Interest on personal
loans (like credit cards) is based on risk – can they trust you to repay your
debt?. Risk is
based on personal credit histories. Scores
range from 300 to 850 based on payment histories, debt owed and the number of
times you apply for credit (i.e. the more credit cards you have, the worse your
credit rating). Since scores are
computed by Fair Isaac Corp, they are known as FICO scores
700 is
considered a good credit score. The median U.S. FICO score is 723. The higher the score you get, the lower the
interest rate you will be charged, since you are considered a lower risk. According to a Fair Isaac Web site
(http://www.myfico.com), a consumer with a 760 FICO score might pay $843 a
month on a $150,000 thirty-year, fixed-rate mortgage, equal
to a 5.41 percent interest rate. But a consumer with a 659 FICO score might pay $943 a month, equal to a 6.45 percent
rate.
(NOTE: Within the next few months the numbering
system will be changed to 550-990 to be more like scores we all know from
school. A 99 (990) is good, a 55 (550)
is failing. This new system will be easier for loan officers and consumers to
understand.)
The discussion of FICO scores
explains one aspect of debt reduction – the better your FICO score, the better
your interest rate on loans, and the less money you will have to pay over the
life of a loan. Here is one example from
Businessweek (Nov 28, 2005 p 117). It reviews the amount of interest you would
have to pay if you borrowed $175,000 over 30 years to buy a house.

DATA FOR REVIEW:
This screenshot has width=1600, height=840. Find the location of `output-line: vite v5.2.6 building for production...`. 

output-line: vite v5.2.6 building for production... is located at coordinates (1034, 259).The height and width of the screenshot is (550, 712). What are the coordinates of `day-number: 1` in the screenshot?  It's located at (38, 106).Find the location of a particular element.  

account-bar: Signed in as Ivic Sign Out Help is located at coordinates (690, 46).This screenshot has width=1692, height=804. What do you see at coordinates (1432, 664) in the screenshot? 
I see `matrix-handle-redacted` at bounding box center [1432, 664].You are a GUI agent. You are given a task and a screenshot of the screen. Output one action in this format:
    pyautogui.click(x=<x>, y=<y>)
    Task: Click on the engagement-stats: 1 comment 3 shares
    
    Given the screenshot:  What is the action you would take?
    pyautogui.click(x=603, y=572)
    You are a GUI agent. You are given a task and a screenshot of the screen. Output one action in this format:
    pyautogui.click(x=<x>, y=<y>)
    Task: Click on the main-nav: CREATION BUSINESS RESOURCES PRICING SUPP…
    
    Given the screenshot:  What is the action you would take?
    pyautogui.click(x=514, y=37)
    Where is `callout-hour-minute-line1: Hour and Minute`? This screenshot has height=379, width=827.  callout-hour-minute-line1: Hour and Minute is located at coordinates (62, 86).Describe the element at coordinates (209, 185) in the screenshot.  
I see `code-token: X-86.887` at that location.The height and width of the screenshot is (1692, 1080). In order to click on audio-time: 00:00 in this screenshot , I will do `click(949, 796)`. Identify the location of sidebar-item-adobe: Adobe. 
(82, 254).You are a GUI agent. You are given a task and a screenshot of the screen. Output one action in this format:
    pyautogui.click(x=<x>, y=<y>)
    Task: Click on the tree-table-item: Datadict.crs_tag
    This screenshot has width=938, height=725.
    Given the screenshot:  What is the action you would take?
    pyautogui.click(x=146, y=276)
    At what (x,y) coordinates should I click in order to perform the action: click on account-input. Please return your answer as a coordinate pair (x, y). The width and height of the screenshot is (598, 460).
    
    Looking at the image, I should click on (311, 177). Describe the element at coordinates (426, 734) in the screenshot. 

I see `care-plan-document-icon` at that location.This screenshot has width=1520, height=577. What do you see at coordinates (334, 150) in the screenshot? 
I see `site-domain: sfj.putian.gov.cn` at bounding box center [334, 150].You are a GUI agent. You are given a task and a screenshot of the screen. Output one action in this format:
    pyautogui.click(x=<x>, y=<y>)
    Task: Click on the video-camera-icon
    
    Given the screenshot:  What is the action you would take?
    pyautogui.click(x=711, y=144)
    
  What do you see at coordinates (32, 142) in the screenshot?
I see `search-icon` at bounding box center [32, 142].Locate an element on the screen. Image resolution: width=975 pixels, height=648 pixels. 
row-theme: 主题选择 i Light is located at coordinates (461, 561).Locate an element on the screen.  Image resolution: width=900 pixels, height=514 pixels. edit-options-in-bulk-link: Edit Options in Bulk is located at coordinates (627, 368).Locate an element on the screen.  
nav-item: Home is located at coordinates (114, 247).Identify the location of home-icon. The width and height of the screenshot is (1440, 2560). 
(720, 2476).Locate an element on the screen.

REQUIREMENT: Set down the passage on credit scores word for word, starting at "is failing. This" and ending at "buy a house.". Rely solely on the text about credit scores and nothing else.

ANSWER TO THIS TASK:
is failing. This new system will be easier for loan officers and consumers to
understand.)
The discussion of FICO scores
explains one aspect of debt reduction – the better your FICO score, the better
your interest rate on loans, and the less money you will have to pay over the
life of a loan. Here is one example from
Businessweek (Nov 28, 2005 p 117). It reviews the amount of interest you would
have to pay if you borrowed $175,000 over 30 years to buy a house.